If it's not fully dried out, then break it up and allow another 12 hours of drying.
Just keep in mind that this step is not ideal if you want to maintain the optimum nutrition value of your whey protein.
9 - Blend Into A Powder: Use a food processor or a blender to create a powder and also mix in some natural flavors like vanilla or cocoa powder. If it still feels a bit damp, then leave it dry for another few hours before you place it in a tightly closed jar.
How much does it cost to make protein powder?

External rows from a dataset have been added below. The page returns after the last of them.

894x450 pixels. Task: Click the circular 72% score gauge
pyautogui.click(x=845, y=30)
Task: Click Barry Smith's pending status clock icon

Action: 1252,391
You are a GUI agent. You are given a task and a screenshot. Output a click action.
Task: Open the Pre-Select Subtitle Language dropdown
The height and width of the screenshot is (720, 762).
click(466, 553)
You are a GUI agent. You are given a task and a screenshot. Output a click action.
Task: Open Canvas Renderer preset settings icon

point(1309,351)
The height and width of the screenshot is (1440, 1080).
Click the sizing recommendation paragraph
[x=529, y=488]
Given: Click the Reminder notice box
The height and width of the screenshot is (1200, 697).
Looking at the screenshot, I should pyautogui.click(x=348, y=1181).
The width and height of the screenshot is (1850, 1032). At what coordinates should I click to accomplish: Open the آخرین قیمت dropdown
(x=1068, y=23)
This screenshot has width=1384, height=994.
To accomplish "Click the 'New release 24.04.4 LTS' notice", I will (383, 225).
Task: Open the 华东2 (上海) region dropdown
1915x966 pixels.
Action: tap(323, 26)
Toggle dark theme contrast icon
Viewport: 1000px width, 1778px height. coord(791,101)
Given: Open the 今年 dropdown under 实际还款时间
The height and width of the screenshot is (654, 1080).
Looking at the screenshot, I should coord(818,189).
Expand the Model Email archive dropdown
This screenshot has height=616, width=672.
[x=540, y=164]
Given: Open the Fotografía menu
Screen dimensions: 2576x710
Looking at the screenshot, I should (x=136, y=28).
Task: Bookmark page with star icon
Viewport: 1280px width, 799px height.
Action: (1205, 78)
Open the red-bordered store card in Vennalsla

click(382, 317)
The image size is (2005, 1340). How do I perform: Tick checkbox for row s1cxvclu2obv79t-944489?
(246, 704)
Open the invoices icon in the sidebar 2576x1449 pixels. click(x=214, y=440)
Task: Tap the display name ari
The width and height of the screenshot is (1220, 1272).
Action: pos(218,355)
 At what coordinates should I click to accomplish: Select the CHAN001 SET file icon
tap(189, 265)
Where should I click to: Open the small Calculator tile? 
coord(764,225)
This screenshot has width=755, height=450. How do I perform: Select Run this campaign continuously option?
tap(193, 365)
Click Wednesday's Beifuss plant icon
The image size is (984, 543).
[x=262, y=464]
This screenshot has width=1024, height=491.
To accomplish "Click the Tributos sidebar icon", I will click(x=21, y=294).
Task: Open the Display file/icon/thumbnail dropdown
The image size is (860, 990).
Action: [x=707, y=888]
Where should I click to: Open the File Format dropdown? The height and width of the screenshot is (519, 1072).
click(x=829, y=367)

It only costs a few dollars to make protein powder at home, with the most expensive thing being the gallon of milk. Even when you factor in the electricity to heat up the milk, it will work out cheaper than buying protein shakes.
Does whey powder go bad?
Yes, whey protein powder goes bad and will lose a lot of its effectiveness. Homemade whey will generally last for about 6 months if stored in a cool and dry place. But make sure you look for signs that it may have gone bad.
Is It Really Worth The Effort?
After a few attempts and ultimately getting the process right, I was able to get some consistency. But I eventually asked myself the question of whether it was worth the time and effort.
Yes, the ingredients may be pretty cheap, but it's not a hands-off process. You also cannot be 100% sure what the actual protein content is, which makes calculating your dose a difficult question.
While I did enjoy my little DIY project, it’s actually more taxing than I thought. These days, I just stick with a few high-quality whey protein powders that are suitable for muscle gain and weight loss.